Problem statement: Provide the number of lines below containing the word "screenshot", without any other words.

Source material:
%%

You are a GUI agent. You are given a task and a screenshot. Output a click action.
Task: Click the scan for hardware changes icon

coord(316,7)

%%
%%

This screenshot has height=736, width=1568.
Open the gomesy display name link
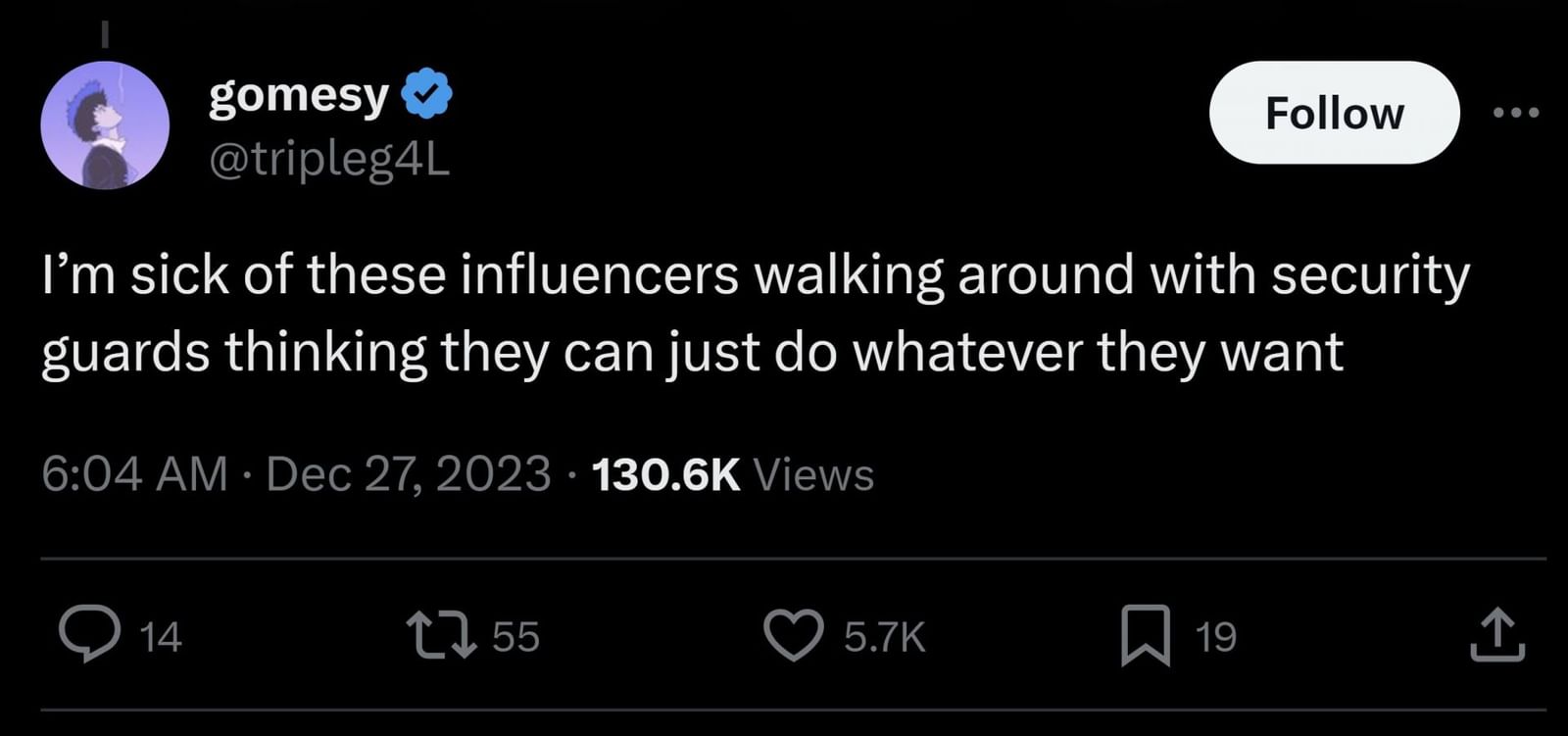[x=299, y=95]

%%

The answer: 2